- **TASK DESCRIPTION**
Exactly reproduce the line containing "Image resolution: width=1352" and all later lines to the end of the entries, leaving the pictures out of your copy.
▬▬▬
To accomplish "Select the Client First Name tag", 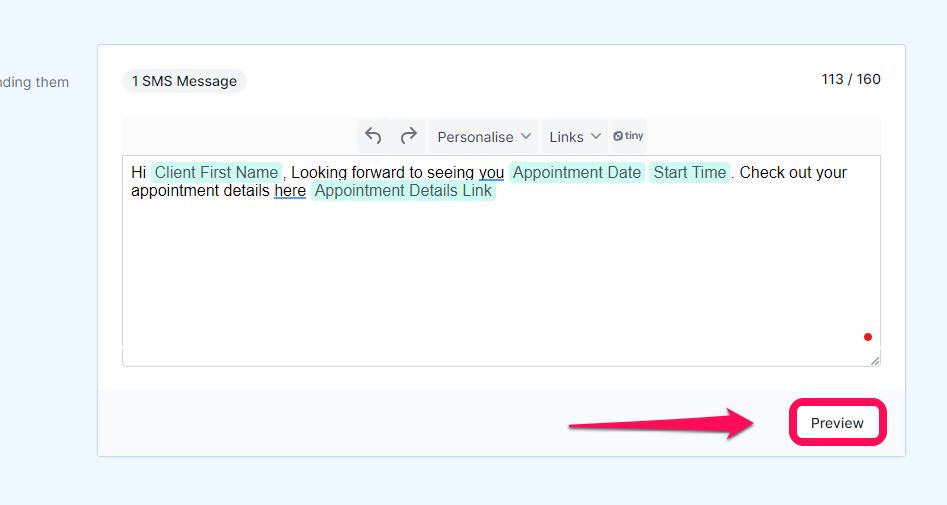I will [216, 172].
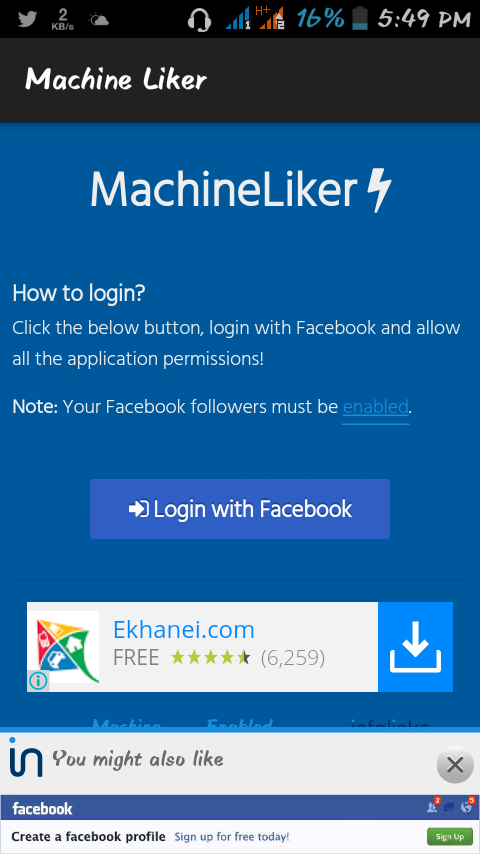Open the Ekhanei.com ad title
The image size is (480, 854).
point(184,630)
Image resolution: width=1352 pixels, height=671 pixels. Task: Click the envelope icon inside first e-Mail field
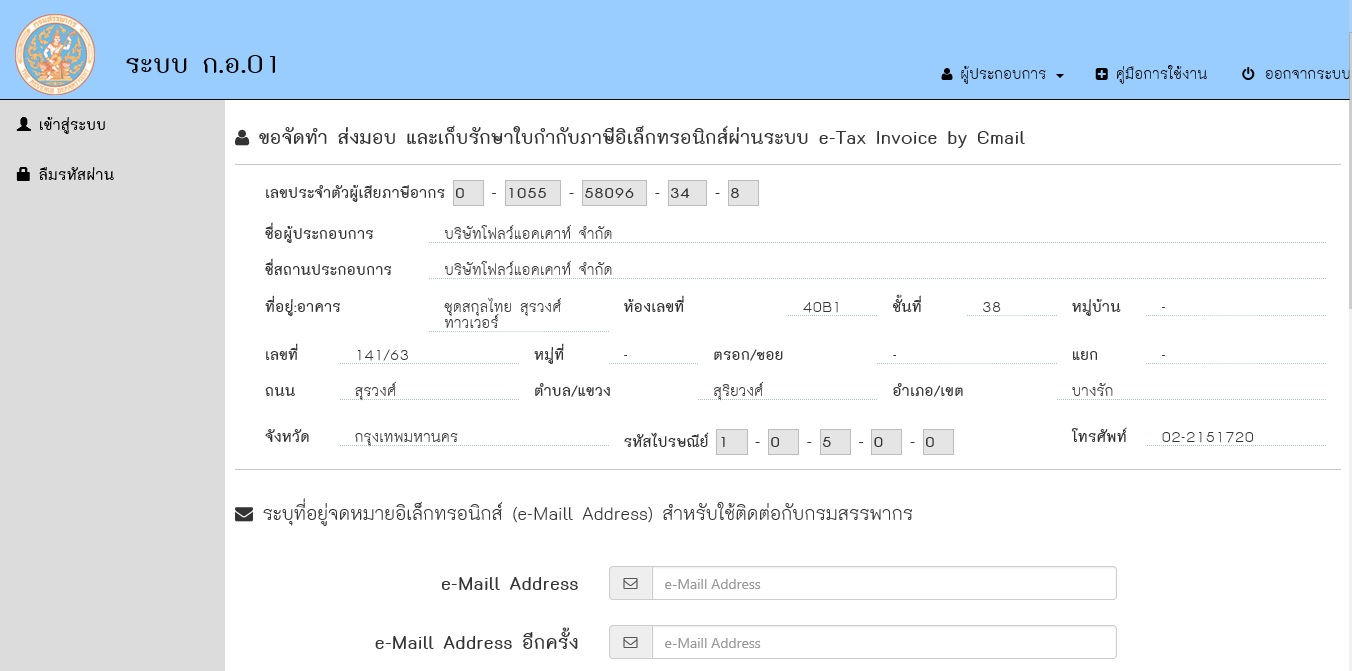click(x=631, y=583)
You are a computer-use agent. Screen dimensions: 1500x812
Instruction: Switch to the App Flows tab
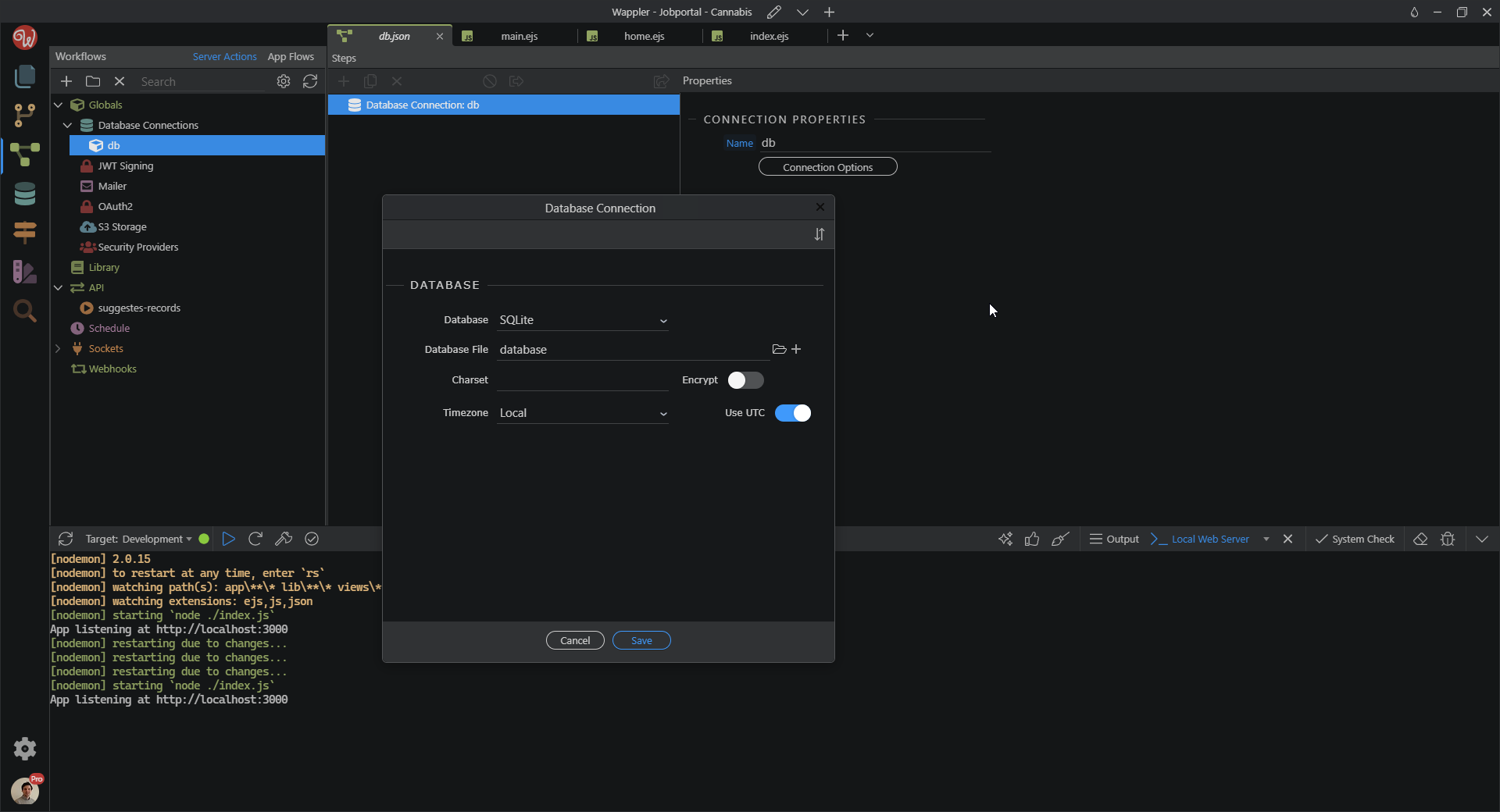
▬▬▬
- **ANSWER SECTION**
Image resolution: width=1352 pixels, height=671 pixels. Task: Click the envelope icon inside first e-Mail field
click(x=631, y=583)
You are a computer-use agent. Screen dimensions: 1500x812
Instruction: Switch to the App Flows tab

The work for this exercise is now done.